▶ [Material for this exercise]

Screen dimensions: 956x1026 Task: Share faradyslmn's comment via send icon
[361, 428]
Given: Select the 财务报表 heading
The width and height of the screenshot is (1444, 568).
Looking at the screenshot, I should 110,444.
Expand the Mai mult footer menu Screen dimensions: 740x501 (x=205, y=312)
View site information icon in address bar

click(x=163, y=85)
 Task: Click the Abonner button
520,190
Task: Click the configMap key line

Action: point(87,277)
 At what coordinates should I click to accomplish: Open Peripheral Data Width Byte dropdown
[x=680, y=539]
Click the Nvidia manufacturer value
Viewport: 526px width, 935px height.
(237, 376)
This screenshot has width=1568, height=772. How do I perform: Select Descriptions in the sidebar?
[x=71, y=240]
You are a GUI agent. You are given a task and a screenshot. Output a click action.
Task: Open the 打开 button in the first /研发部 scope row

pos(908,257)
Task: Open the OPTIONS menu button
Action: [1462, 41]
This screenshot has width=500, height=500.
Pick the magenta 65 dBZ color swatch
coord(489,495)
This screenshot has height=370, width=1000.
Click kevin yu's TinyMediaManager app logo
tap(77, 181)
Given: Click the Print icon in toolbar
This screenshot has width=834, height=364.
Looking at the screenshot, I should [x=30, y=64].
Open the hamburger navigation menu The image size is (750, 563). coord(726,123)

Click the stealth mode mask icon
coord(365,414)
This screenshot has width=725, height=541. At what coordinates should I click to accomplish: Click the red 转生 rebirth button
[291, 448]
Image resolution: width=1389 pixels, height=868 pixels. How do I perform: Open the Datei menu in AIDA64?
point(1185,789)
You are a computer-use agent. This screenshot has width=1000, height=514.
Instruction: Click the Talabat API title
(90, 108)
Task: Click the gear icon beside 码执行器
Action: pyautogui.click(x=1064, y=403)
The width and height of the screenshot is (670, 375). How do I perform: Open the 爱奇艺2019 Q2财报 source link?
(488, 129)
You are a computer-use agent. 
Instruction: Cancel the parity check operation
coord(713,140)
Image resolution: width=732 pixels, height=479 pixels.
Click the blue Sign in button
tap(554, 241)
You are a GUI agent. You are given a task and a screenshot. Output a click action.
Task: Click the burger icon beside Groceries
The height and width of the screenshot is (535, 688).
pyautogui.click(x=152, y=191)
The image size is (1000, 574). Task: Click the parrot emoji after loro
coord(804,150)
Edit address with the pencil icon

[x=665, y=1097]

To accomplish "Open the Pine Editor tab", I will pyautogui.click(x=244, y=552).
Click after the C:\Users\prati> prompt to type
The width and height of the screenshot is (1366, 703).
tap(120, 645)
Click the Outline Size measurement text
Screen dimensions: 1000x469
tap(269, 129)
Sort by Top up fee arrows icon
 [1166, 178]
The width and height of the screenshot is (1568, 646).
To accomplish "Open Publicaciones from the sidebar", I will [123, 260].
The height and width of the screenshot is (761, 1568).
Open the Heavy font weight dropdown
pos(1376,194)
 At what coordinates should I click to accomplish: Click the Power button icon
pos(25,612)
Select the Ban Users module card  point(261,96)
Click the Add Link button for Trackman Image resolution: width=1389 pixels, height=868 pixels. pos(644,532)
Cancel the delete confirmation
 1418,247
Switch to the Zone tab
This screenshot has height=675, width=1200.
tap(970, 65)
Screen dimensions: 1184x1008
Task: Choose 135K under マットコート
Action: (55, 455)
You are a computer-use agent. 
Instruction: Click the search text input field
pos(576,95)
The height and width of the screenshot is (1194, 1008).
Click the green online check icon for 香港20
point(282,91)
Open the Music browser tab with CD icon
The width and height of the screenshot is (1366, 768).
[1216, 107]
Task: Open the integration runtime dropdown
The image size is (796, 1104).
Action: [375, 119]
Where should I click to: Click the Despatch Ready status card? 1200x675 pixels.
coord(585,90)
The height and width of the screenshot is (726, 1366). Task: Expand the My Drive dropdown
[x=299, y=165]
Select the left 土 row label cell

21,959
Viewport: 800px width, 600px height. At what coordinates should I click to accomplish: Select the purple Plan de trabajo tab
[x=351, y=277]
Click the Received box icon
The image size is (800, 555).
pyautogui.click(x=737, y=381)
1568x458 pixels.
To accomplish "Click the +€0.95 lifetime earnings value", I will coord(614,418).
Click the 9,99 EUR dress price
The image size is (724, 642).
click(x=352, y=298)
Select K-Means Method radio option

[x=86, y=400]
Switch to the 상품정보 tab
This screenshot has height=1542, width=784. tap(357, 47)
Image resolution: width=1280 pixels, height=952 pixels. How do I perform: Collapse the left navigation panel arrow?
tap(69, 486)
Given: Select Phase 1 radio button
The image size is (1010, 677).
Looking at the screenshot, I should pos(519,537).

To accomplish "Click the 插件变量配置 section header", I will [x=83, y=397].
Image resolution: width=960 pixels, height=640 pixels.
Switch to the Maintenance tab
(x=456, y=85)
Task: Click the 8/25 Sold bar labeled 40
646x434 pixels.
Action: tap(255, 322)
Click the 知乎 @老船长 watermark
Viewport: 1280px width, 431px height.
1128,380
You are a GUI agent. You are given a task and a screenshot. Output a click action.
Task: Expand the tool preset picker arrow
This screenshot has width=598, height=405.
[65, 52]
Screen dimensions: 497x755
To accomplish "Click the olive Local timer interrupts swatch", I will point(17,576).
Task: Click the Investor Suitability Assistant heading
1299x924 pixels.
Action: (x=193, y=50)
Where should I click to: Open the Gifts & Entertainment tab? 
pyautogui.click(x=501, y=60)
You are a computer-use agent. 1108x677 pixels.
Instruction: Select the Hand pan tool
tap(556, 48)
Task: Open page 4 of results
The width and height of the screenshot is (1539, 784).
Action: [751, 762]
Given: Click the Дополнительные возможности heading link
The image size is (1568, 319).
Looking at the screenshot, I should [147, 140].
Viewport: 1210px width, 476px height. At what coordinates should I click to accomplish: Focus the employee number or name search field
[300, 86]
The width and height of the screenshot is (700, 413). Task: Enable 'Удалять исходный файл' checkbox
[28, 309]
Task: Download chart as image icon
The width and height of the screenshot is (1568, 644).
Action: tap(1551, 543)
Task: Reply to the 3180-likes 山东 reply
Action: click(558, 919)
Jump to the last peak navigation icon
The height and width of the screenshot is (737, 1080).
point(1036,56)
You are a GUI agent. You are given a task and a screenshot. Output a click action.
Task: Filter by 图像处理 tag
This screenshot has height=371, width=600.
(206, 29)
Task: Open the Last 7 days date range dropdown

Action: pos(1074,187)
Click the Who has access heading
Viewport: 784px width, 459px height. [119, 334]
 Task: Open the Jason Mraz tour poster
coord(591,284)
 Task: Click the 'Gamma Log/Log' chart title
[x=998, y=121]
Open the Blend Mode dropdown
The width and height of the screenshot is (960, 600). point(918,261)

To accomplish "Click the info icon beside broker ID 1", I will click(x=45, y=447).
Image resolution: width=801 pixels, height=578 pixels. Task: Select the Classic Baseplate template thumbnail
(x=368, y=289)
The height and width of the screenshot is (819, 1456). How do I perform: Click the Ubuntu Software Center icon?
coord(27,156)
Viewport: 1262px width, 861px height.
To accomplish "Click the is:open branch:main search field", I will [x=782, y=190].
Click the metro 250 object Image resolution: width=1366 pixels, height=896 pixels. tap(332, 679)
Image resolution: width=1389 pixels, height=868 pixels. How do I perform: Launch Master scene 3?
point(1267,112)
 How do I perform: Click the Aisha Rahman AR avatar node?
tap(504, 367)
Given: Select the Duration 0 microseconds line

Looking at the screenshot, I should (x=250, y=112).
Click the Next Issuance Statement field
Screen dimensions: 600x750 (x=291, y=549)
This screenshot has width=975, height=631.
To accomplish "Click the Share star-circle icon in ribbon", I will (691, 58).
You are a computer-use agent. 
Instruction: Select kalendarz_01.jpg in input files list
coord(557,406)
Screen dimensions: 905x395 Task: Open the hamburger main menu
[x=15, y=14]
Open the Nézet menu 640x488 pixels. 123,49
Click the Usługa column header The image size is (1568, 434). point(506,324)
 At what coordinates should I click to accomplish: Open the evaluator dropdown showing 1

▶ [What to produce] Quote the listing above, but only from the line that shows "The width and height of the screenshot is (700, 413)." through the line that shows "Click the metro".

▶ [Result]
The width and height of the screenshot is (700, 413). Task: Enable 'Удалять исходный файл' checkbox
[28, 309]
Task: Download chart as image icon
The width and height of the screenshot is (1568, 644).
Action: tap(1551, 543)
Task: Reply to the 3180-likes 山东 reply
Action: click(558, 919)
Jump to the last peak navigation icon
The height and width of the screenshot is (737, 1080).
point(1036,56)
You are a GUI agent. You are given a task and a screenshot. Output a click action.
Task: Filter by 图像处理 tag
This screenshot has height=371, width=600.
(206, 29)
Task: Open the Last 7 days date range dropdown

Action: pos(1074,187)
Click the Who has access heading
Viewport: 784px width, 459px height. [119, 334]
 Task: Open the Jason Mraz tour poster
coord(591,284)
 Task: Click the 'Gamma Log/Log' chart title
[x=998, y=121]
Open the Blend Mode dropdown
The width and height of the screenshot is (960, 600). point(918,261)

To accomplish "Click the info icon beside broker ID 1", I will click(x=45, y=447).
Image resolution: width=801 pixels, height=578 pixels. Task: Select the Classic Baseplate template thumbnail
(x=368, y=289)
The height and width of the screenshot is (819, 1456). How do I perform: Click the Ubuntu Software Center icon?
coord(27,156)
Viewport: 1262px width, 861px height.
To accomplish "Click the is:open branch:main search field", I will [x=782, y=190].
Click the metro 250 object Image resolution: width=1366 pixels, height=896 pixels. tap(332, 679)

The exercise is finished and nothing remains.